== Records supplied ==
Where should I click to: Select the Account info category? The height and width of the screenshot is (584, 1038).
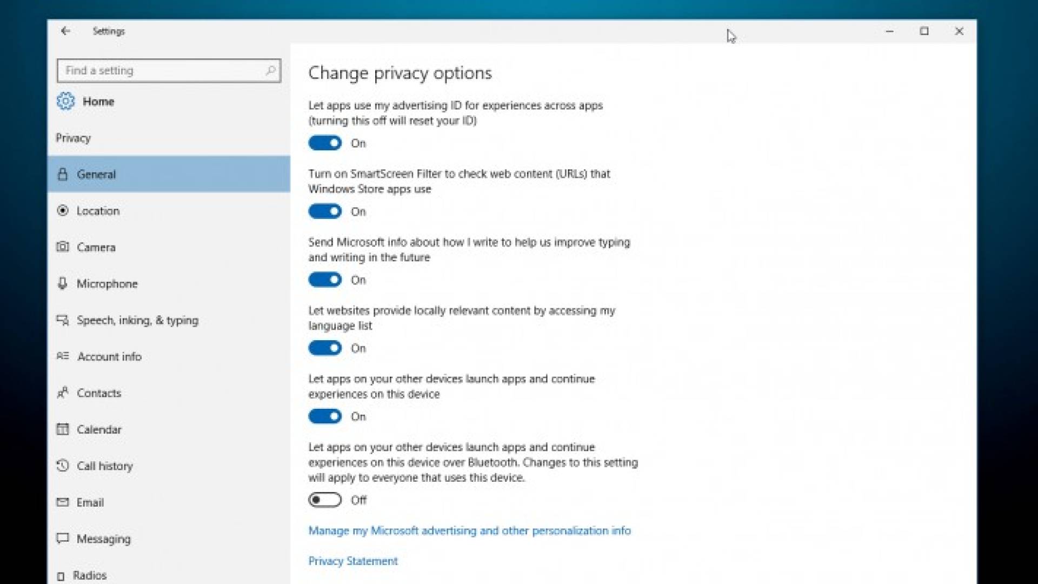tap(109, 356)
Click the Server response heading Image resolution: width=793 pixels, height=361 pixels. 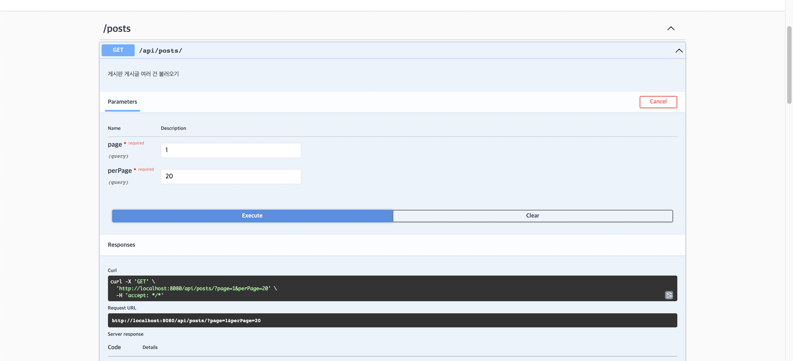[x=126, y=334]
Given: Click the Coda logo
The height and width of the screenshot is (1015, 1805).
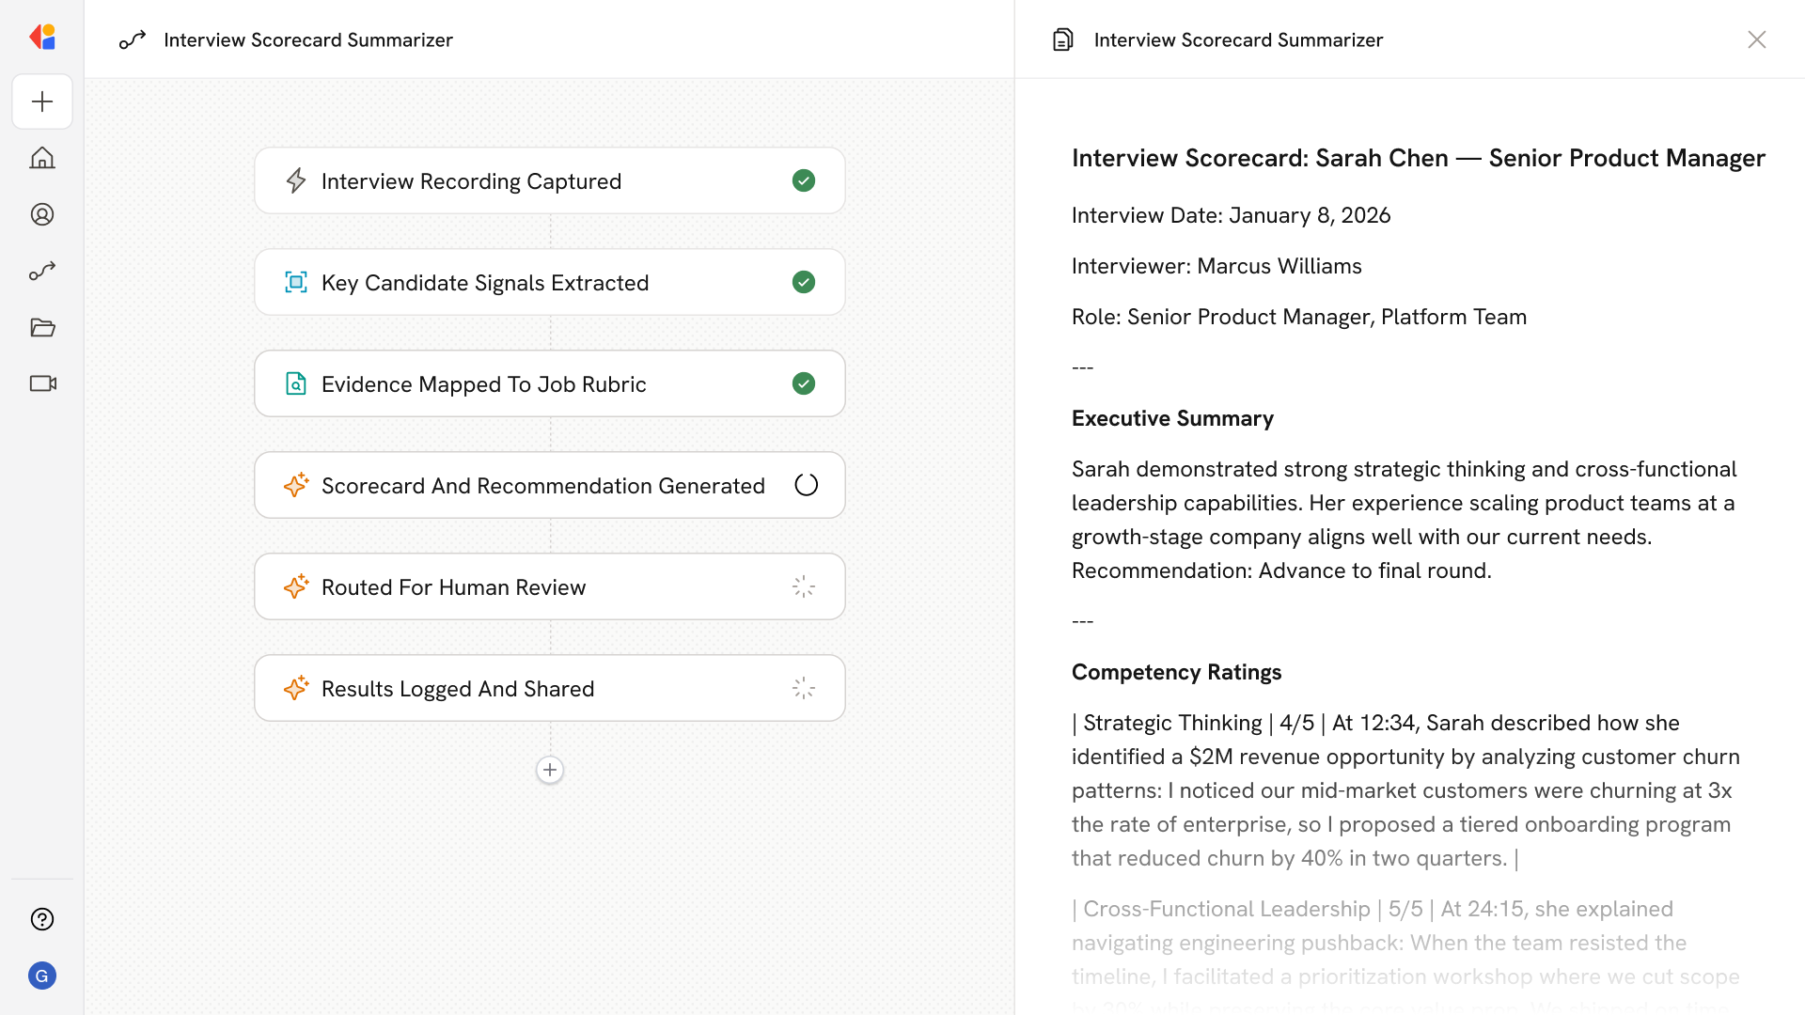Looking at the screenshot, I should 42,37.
...
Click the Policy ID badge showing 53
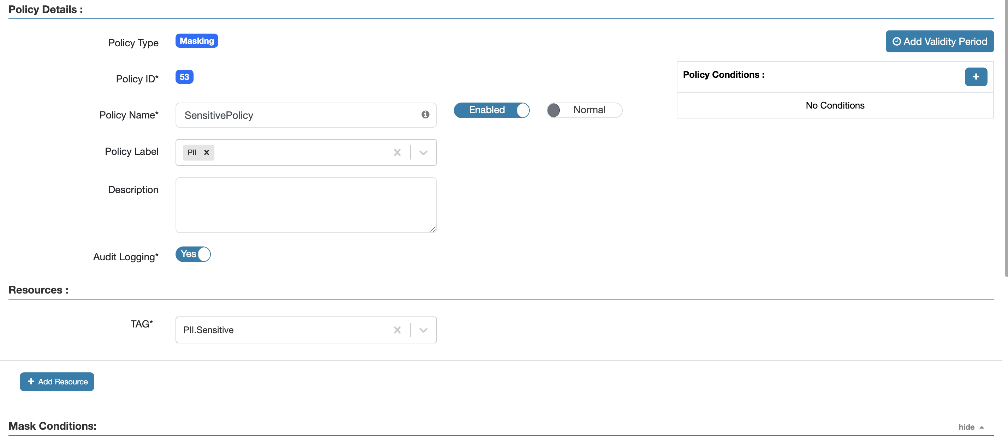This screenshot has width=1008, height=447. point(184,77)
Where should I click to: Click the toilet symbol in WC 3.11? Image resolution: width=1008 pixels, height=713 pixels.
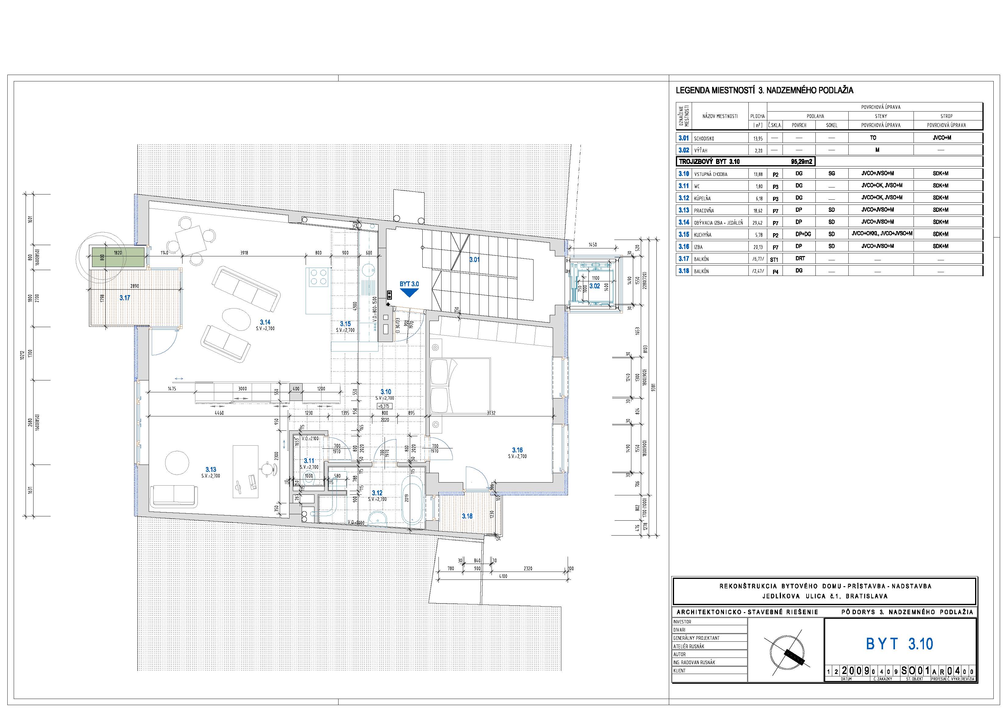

== Exercise objective ==
Print an exact copy of the lines above, from the one containing "Click the Policy ID badge showing 53" through the one containing "Where should I click to: Click", and leave out the pictures.

== Result of this exercise ==
Click the Policy ID badge showing 53
This screenshot has width=1008, height=447. point(184,77)
Where should I click to: Click the toilet symbol in WC 3.11? Image resolution: width=1008 pixels, height=713 pixels.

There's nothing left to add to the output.